Another lost cause

Decent defense, respectable effort. But no offense. This is what the 2004 49ers are, and once again, that incomplete display of football wasn't nearly enough to get it done.

On Sunday at the Edward Jones Dome in St. Louis, the 49ers knocked Rams quarterback Marc Bulger – the NFL leader in passing yards – out of the game in the first quarter. Their defense produced two key turnovers and allowed the Rams to get past the San Francisco 22-yard line only once.

The recipe for a big upset against the heavily-favored Rams?

Not even close.

Not with the way the 49ers are playing on offense, at least. Facing the NFL's 28th-ranked defense, San Francisco made St. Louis' beleaguered unit look almost fearsome, producing just a season-low 160 yards and two Todd Peterson field goals in a feeble 16-6 defeat that lowered the Niners' league-worst record another notch to 1-11.

"When you're having a season like this, it always seems like it's something," said Niners running back/special teams captain Terry Jackson, who exemplified San Francisco's offensive woes by collecting minus-8 yards on his three rushing attempts. "That's the one problem we've been having, and that's scoring points."

On an afternoon when the Niners held an opponent to fewer than 21 points for the first time this season – this coming against a St. Louis team ranked sixth in the league in total offense – San Francisco once again was undone by its offensive deficiencies.

And, once again, by a crucial Tim Rattay turnover in the fourth quarter.

This one came after the defense had made a big play late in the third period to give the Niners a prime opportunity to close in on St. Louis' 13-6 lead.
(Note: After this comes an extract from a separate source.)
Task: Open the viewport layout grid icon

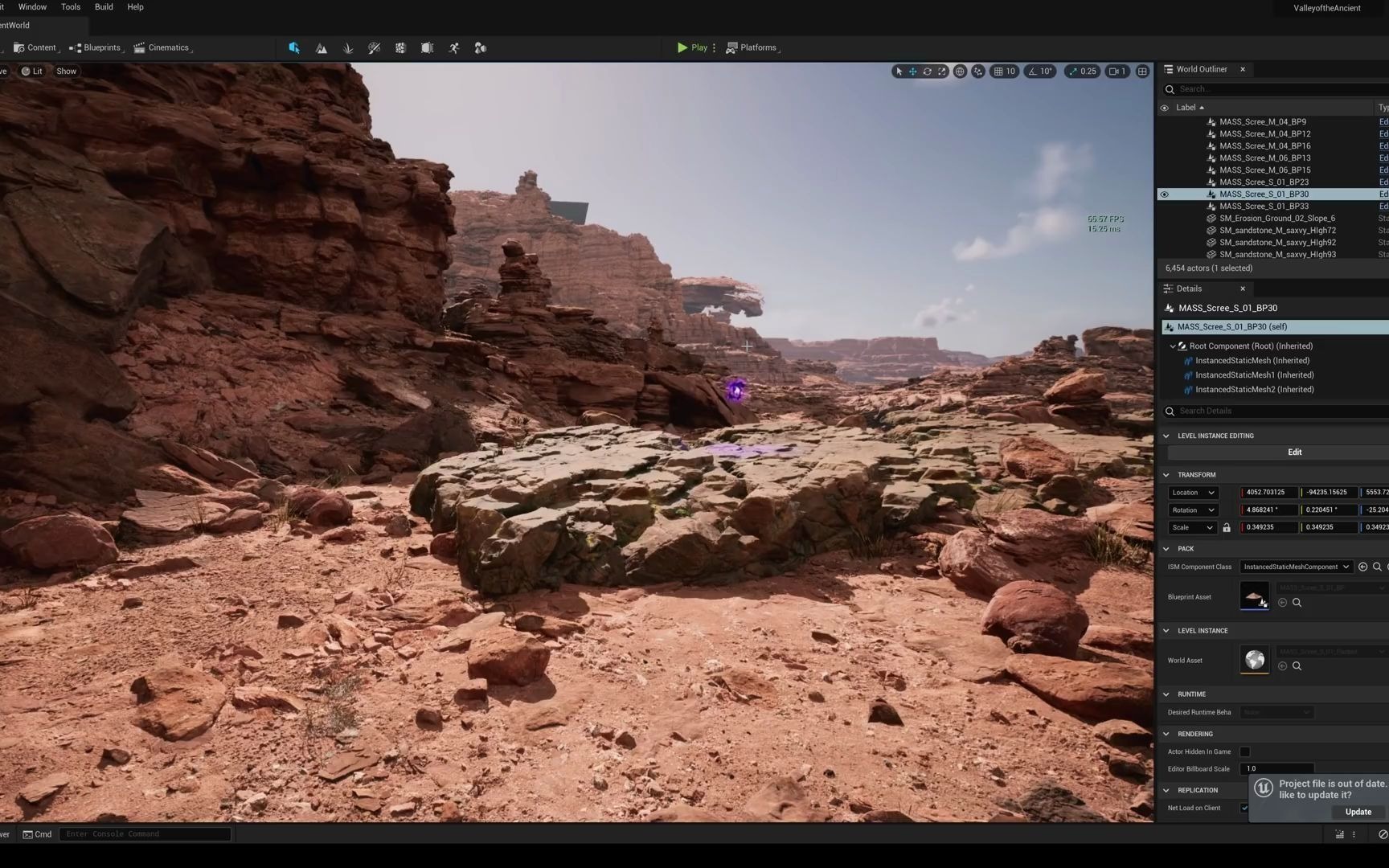Action: pos(1142,72)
But, after getting the ball on a Jamie Winborn fumble recovery at the St. Louis 36, the 49ers wasted the opportunity when Rattay was intercepted by cornerback Jerametrius Butler at the St. Louis 8.

It was the 49ers' best shot – and their last shot. The Rams drove 60 yards on 10 plays after the interception to set up the second of two 52-yard field goals by Jeff Wilkins that sealed the victory with 6:48 remaining.

"Our plan was to try to get it in the fourth quarter, and we had it in the fourth quarter and we couldn't make a play," 49ers coach Dennis Erickson said. "We just didn't make plays – again, I'm repeating myself – when we needed to."

All Erickson can do these days when talking about his offense is repeat himself.

It was the same old sorry story for the 49ers, who couldn't open holes for the running game or give Rattay adequate time to throw.

Facing a defense that was 31st in the NFL in stopping the run – and dead-last in average allowed per rush – the Niners finished with just 63 rushing yards on 27 carries, a paltry 2.3 average.

That averaged was bolstered by Maurice Hicks' 16 yards on three carries as starting tailback Kevan Barlow – though he ran with more authority than usual – was limited to just 48 yards on 19 carries.

The 49ers managed just nine first downs, converted on just two of 15 third-down opportunities and averaged a pathetic 3.1 yards on their 52 offensive plays to reach yet another low in this season of offensive lows.

Against an opponent that was drilled for 446 yards and 45 points six days earlier, the 49ers couldn't sustain any drives and never produced more than two first downs on any offensive possession.

"Execution, protection – you name it, we've done it, to play like we have (on offense)" Erickson said. "I thought we played very well defensively, kept plays in front of us, didn't give up the big play and held them to 16 points, which is pretty good against that football team."

But not nearly good enough. The defense did, however, play well enough to keep the Niners in the game from start to finish, despite bending for 350 total yards of St. Louis offense.

The Rams were able to control the clock and dictate the pace behind the rushing of Steven Jackson (119 yards on 26 carries) and passing of 39-year-old backup Chris Chandler (18 of 27, 216 yards, 1 touchdown through the air), who entered the game late in the first quarter after Niners defensive tackle Bryant Young crushed Bulger to the ground on a sack.

Bulger was forced to leave the game with a sprained shoulder, never to return, but Chandler took the controls and kept the St. Louis offense moving sufficiently, keeping several drives alive with third-down completions.

"I thought with Bulger coming out and Chandler coming in, we probably would have an opportunity just with (Chandler) not being in sync with the offense," Young said. "But he came in and made some plays for them. We hit him a couple of times, we got a turnover off him. But we just couldn't get the victory, still."

It's not difficult to identify the primary reasons why. They're the same reasons that have been appearing regularly the past two months in this lost cause of a season.

"You can't point fingers directly at our offense," Young said.

But that certainly was the place to start Sunday.